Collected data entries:
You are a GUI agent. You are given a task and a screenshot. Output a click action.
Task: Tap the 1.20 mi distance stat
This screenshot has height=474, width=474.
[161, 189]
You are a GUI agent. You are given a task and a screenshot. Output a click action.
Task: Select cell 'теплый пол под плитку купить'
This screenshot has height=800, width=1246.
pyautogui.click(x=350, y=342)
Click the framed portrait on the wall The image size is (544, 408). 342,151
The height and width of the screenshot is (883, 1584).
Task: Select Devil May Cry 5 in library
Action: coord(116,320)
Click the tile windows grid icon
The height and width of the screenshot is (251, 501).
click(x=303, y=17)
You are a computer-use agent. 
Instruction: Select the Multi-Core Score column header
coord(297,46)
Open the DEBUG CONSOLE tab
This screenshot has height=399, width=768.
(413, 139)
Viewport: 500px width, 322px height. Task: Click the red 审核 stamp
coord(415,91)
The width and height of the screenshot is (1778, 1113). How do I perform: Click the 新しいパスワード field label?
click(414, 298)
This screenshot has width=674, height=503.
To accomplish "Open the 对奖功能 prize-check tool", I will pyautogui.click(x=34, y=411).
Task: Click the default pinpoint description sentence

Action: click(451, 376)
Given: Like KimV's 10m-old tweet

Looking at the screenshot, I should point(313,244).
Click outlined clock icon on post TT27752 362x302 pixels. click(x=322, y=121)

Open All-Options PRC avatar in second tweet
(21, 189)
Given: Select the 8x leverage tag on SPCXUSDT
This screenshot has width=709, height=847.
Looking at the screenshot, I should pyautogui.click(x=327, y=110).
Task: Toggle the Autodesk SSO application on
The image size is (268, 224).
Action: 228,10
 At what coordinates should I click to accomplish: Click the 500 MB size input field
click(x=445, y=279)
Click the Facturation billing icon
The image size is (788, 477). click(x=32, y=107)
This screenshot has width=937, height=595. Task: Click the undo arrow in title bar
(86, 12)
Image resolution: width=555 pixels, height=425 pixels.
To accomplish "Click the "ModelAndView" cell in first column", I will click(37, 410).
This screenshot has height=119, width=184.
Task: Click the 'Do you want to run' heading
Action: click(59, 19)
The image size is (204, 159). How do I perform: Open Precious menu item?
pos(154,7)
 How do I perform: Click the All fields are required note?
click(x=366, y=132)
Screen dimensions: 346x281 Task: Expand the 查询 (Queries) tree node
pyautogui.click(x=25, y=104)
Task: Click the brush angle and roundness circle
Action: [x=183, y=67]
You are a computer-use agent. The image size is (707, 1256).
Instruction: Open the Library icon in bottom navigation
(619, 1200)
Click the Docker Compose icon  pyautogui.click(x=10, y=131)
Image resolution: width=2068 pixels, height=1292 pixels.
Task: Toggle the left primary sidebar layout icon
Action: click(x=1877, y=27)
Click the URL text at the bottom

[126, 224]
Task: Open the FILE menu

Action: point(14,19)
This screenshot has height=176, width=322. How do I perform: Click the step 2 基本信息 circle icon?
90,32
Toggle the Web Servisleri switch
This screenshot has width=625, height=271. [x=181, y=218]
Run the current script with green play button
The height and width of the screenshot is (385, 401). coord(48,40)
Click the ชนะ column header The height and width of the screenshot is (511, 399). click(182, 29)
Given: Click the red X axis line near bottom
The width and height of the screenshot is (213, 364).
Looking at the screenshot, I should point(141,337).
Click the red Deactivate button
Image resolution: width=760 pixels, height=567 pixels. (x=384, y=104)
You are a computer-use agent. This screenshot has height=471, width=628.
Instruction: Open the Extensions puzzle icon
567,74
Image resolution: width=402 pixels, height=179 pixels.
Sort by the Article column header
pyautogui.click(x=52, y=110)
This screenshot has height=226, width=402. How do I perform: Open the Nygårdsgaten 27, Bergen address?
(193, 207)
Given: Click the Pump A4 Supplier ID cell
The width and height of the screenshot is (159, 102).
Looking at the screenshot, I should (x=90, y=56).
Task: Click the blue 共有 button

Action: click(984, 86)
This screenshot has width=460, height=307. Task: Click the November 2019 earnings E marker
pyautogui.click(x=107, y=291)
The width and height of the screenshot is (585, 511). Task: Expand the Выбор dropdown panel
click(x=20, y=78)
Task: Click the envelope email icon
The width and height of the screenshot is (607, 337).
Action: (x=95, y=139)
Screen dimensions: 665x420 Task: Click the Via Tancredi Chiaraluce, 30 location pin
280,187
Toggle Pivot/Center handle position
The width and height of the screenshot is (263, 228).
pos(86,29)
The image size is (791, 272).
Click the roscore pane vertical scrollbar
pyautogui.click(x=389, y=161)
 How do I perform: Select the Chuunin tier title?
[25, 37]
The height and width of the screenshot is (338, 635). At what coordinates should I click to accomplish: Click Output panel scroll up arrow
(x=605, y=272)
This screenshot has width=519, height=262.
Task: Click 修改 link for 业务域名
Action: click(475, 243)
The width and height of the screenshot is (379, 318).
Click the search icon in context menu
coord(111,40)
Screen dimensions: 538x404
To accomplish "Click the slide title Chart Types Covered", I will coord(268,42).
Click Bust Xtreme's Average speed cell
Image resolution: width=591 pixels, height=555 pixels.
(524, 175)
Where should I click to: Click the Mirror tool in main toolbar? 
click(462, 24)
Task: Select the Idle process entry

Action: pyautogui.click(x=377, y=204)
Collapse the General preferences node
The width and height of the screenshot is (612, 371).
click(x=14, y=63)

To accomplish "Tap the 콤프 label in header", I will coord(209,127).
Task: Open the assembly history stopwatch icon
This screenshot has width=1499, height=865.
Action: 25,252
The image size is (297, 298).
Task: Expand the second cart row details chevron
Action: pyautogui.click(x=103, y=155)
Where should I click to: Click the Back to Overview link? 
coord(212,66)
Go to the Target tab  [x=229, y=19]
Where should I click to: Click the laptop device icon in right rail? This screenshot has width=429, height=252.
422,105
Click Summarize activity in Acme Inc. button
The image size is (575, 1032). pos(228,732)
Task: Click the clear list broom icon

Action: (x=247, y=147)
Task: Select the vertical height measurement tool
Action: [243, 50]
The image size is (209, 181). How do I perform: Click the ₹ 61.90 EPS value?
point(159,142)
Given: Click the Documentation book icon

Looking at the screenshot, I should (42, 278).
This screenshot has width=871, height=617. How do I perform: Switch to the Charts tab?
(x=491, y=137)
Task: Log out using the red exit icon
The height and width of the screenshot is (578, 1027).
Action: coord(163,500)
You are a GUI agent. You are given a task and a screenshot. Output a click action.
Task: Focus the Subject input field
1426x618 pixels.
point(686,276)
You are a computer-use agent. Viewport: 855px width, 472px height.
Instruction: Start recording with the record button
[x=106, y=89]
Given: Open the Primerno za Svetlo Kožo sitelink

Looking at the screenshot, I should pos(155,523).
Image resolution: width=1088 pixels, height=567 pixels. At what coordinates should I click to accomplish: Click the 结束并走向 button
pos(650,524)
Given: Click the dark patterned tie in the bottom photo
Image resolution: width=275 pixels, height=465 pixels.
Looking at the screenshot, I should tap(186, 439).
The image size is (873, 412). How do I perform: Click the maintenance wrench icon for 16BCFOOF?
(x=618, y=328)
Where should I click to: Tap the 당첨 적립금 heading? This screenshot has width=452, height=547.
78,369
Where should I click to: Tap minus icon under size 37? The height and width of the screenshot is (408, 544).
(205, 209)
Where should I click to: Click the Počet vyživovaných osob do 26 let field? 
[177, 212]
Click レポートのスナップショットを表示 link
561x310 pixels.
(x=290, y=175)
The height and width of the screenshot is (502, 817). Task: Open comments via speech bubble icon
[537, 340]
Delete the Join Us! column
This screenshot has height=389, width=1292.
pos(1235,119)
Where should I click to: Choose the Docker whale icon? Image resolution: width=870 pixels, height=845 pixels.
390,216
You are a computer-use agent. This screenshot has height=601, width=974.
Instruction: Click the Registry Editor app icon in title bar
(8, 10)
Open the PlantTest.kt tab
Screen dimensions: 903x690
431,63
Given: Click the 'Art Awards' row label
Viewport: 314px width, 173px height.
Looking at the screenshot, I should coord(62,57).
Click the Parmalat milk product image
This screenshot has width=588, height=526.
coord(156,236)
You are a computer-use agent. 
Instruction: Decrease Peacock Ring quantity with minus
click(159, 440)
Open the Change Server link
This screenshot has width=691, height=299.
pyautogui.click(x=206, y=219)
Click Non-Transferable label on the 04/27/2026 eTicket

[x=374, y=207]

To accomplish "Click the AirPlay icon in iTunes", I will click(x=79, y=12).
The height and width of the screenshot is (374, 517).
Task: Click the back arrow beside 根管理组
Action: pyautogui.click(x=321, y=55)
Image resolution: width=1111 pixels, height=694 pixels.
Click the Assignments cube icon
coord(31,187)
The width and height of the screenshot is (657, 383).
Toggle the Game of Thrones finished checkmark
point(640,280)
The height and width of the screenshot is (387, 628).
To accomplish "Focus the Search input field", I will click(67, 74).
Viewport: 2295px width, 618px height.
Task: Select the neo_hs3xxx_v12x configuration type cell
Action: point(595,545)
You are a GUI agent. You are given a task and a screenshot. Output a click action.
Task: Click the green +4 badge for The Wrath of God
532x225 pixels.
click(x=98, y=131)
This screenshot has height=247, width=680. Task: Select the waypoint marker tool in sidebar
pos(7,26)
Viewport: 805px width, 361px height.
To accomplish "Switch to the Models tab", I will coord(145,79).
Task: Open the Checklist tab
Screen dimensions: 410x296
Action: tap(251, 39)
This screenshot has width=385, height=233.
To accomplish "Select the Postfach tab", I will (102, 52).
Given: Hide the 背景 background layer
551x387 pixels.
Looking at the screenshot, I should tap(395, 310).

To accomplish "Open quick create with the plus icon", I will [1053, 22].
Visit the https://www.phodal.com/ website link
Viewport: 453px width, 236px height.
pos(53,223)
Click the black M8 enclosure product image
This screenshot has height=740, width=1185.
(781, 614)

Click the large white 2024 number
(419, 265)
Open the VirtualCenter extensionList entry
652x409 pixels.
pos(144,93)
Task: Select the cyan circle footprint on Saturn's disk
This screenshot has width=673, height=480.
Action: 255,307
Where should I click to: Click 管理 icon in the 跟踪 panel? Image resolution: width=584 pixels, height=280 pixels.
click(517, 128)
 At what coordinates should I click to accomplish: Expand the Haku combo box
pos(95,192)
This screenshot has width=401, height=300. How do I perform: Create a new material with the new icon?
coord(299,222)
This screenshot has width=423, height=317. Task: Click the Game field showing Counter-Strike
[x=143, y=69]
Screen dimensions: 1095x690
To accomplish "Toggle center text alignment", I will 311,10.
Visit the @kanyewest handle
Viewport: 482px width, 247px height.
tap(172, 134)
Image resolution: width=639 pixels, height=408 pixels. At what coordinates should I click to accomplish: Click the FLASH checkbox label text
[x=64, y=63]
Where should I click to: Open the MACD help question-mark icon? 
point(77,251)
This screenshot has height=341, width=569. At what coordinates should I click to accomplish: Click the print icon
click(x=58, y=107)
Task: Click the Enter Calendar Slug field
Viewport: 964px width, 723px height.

### TASK
Reproduce every line from the preceding data in which the word "computer" can be found.

### RESPONSE TO THIS EXERCISE
You are a computer-use agent. 
You are a computer-use agent. The image size is (707, 1256).
You are a computer-use agent. This screenshot has height=471, width=628.
You are a computer-use agent. Viewport: 855px width, 472px height.
You are a computer-use agent. This screenshot has height=601, width=974.
You are a computer-use agent. 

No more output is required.